OBJECTIVE: Arrange the entries starting at the line containing "How do I perform: Click the anchor" and ending at the line containing "click(614, 132)" as a numbered list, omitting blank lines.

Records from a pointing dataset
=====

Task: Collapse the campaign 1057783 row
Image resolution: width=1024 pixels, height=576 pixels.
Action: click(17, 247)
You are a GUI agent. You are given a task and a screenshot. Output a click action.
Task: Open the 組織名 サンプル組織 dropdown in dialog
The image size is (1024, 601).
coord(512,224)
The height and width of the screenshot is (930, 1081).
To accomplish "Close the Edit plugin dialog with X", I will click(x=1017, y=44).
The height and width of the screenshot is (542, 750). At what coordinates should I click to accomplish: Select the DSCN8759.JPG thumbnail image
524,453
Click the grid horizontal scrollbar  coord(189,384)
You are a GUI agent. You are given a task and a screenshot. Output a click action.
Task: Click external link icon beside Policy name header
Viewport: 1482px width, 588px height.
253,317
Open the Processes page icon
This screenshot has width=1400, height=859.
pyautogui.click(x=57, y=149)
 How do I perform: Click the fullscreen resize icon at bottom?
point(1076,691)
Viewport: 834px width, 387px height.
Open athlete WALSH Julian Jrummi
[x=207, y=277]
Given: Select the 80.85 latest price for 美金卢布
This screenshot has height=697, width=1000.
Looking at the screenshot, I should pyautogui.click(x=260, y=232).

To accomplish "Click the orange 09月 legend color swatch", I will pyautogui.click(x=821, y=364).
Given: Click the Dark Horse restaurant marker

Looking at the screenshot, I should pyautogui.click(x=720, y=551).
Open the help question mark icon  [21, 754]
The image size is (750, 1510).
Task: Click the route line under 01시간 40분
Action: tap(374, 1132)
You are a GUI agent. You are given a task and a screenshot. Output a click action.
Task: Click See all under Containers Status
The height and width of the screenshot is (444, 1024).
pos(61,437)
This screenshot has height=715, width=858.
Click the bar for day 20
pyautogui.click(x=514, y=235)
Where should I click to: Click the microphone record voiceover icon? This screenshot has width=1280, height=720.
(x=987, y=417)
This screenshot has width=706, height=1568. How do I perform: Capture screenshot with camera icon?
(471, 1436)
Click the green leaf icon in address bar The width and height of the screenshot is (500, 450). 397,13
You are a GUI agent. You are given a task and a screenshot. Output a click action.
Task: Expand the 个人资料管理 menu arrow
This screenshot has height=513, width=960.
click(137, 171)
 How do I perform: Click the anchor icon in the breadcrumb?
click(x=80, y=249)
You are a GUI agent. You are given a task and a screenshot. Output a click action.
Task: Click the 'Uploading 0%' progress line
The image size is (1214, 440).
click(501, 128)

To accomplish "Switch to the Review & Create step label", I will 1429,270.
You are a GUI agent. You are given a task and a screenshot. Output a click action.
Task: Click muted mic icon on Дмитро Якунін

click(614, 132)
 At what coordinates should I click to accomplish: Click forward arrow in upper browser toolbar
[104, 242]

=====

FINAL RESULT:
1.  How do I perform: Click the anchor icon in the breadcrumb?
2. click(x=80, y=249)
3. You are a GUI agent. You are given a task and a screenshot. Output a click action.
4. Task: Click the 'Uploading 0%' progress line
5. The image size is (1214, 440).
6. click(501, 128)
7. To accomplish "Switch to the Review & Create step label", I will 1429,270.
8. You are a GUI agent. You are given a task and a screenshot. Output a click action.
9. Task: Click muted mic icon on Дмитро Якунін
10. click(614, 132)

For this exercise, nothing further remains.